### Study material

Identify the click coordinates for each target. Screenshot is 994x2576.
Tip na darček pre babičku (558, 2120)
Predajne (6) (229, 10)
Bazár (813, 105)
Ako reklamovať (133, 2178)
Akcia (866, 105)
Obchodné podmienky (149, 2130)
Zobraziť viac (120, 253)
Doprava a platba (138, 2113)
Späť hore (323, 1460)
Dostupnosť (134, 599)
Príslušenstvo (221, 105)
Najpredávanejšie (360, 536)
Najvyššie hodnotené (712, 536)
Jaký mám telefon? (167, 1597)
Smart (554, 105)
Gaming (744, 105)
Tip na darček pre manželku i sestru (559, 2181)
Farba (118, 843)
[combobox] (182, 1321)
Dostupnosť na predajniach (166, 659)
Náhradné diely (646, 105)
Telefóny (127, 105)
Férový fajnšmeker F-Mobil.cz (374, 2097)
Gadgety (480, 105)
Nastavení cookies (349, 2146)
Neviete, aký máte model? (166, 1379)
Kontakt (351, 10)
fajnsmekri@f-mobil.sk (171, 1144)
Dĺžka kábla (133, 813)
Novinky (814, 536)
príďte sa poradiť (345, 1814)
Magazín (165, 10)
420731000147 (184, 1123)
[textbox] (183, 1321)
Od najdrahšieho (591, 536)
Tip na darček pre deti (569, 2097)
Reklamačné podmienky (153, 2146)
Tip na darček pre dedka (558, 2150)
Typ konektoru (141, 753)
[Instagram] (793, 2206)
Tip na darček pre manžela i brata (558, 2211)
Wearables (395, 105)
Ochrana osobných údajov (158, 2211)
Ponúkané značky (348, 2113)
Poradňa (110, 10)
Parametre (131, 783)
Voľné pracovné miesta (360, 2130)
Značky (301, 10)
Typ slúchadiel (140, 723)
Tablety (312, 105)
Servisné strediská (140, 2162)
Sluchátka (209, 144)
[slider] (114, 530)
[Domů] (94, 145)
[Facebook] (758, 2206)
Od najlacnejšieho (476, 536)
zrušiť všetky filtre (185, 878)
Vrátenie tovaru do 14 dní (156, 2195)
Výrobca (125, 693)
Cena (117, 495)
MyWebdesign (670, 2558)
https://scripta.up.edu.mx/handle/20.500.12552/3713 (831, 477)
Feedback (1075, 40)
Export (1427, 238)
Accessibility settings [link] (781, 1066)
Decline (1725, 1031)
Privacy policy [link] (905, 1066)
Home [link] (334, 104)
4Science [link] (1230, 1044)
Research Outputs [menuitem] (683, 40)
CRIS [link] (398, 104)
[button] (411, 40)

######

What this task involves:
Repeat the listing. Keep every character the same.

Reply to the task:
Identify the click coordinates for each target. Screenshot is 994x2576.
Tip na darček pre babičku (558, 2120)
Predajne (6) (229, 10)
Bazár (813, 105)
Ako reklamovať (133, 2178)
Akcia (866, 105)
Obchodné podmienky (149, 2130)
Zobraziť viac (120, 253)
Doprava a platba (138, 2113)
Späť hore (323, 1460)
Dostupnosť (134, 599)
Príslušenstvo (221, 105)
Najpredávanejšie (360, 536)
Najvyššie hodnotené (712, 536)
Jaký mám telefon? (167, 1597)
Smart (554, 105)
Gaming (744, 105)
Tip na darček pre manželku i sestru (559, 2181)
Farba (118, 843)
[combobox] (182, 1321)
Dostupnosť na predajniach (166, 659)
Náhradné diely (646, 105)
Telefóny (127, 105)
Férový fajnšmeker F-Mobil.cz (374, 2097)
Gadgety (480, 105)
Nastavení cookies (349, 2146)
Neviete, aký máte model? (166, 1379)
Kontakt (351, 10)
fajnsmekri@f-mobil.sk (171, 1144)
Dĺžka kábla (133, 813)
Novinky (814, 536)
príďte sa poradiť (345, 1814)
Magazín (165, 10)
420731000147 (184, 1123)
[textbox] (183, 1321)
Od najdrahšieho (591, 536)
Tip na darček pre deti (569, 2097)
Reklamačné podmienky (153, 2146)
Tip na darček pre dedka (558, 2150)
Typ konektoru (141, 753)
[Instagram] (793, 2206)
Tip na darček pre manžela i brata (558, 2211)
Wearables (395, 105)
Ochrana osobných údajov (158, 2211)
Ponúkané značky (348, 2113)
Poradňa (110, 10)
Parametre (131, 783)
Voľné pracovné miesta (360, 2130)
Značky (301, 10)
Typ slúchadiel (140, 723)
Tablety (312, 105)
Servisné strediská (140, 2162)
Sluchátka (209, 144)
[slider] (114, 530)
[Domů] (94, 145)
[Facebook] (758, 2206)
Od najlacnejšieho (476, 536)
zrušiť všetky filtre (185, 878)
Vrátenie tovaru do 14 dní (156, 2195)
Výrobca (125, 693)
Cena (117, 495)
MyWebdesign (670, 2558)
https://scripta.up.edu.mx/handle/20.500.12552/3713 (831, 477)
Feedback (1075, 40)
Export (1427, 238)
Accessibility settings [link] (781, 1066)
Decline (1725, 1031)
Privacy policy [link] (905, 1066)
Home [link] (334, 104)
4Science [link] (1230, 1044)
Research Outputs [menuitem] (683, 40)
CRIS [link] (398, 104)
[button] (411, 40)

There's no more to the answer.